[Rows from a screen grounding dataset]

--------

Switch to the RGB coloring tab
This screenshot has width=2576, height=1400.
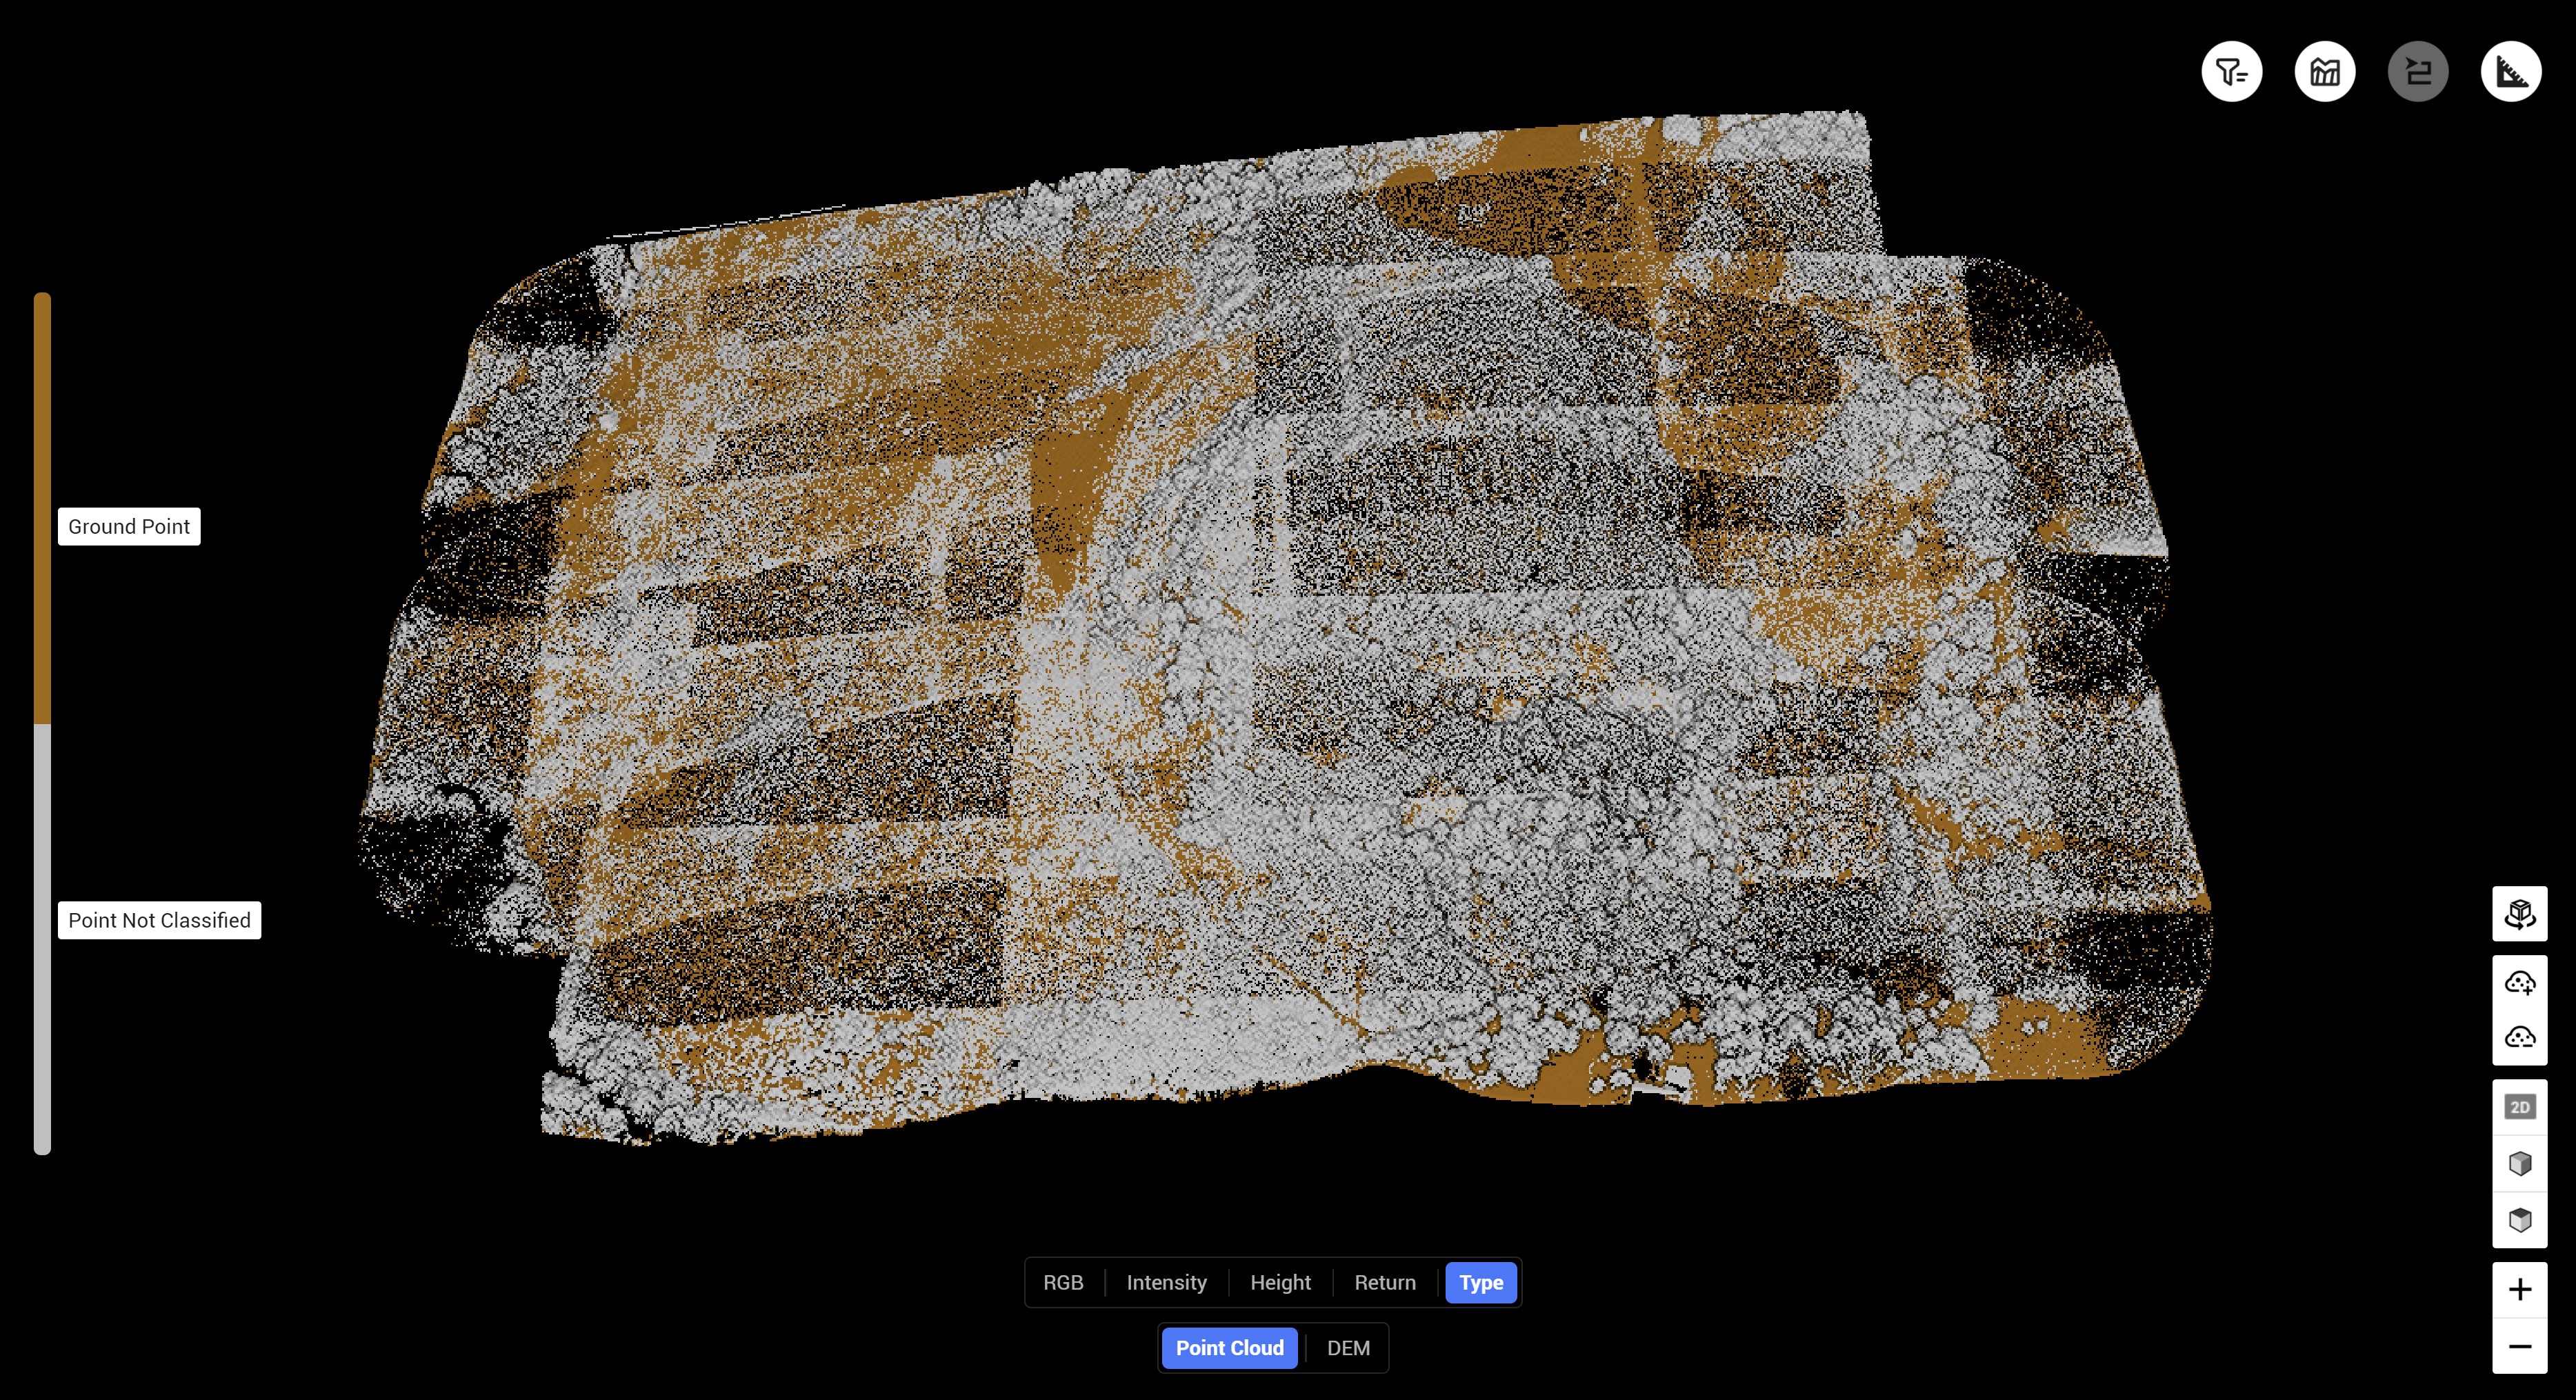pyautogui.click(x=1063, y=1282)
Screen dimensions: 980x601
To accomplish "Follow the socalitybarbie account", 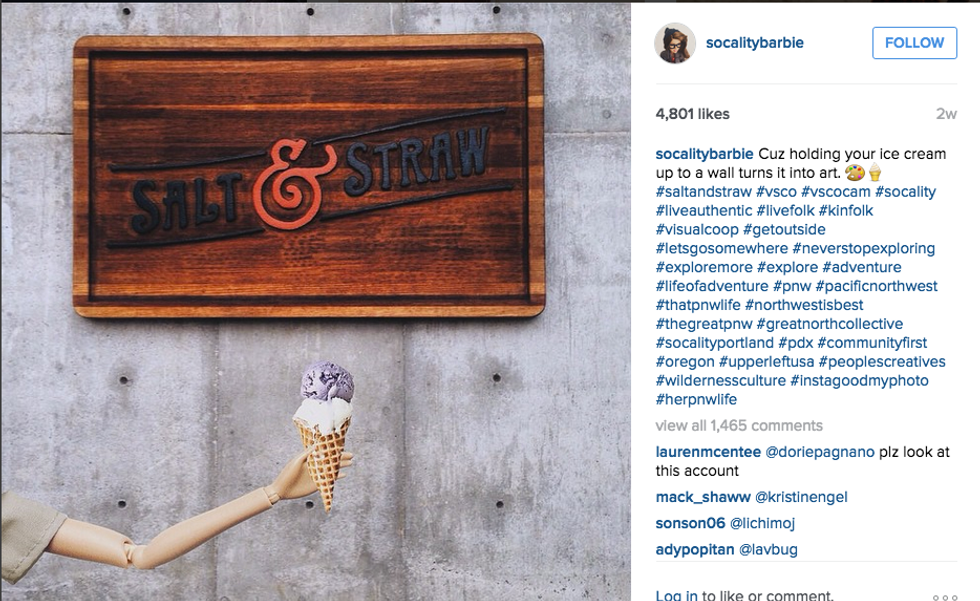I will click(914, 43).
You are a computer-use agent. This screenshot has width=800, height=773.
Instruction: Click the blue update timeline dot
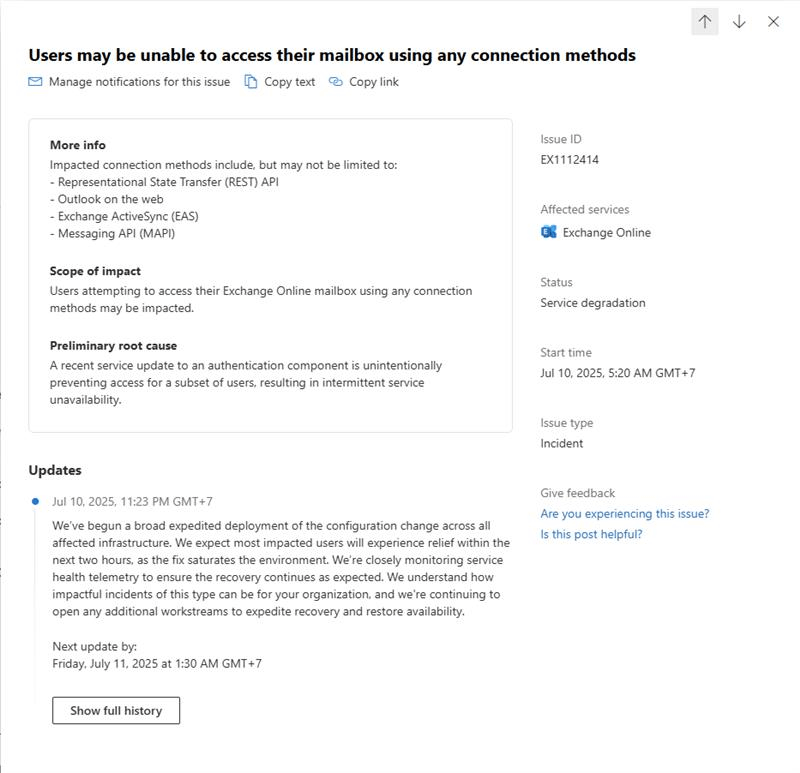pyautogui.click(x=36, y=501)
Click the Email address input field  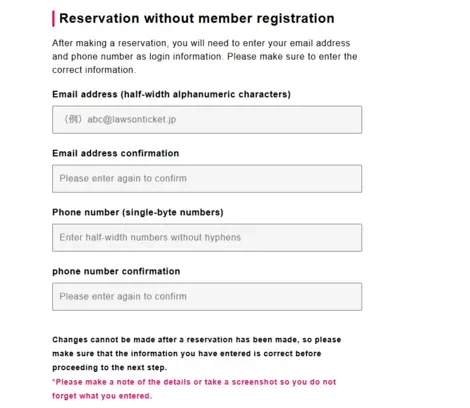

--------

Task requirements:
Report every line of the material above that contains the string "width", copying each line in full.

Response:
This screenshot has width=2576, height=1400.
You are a computer-use agent. This screenshot has width=800, height=773.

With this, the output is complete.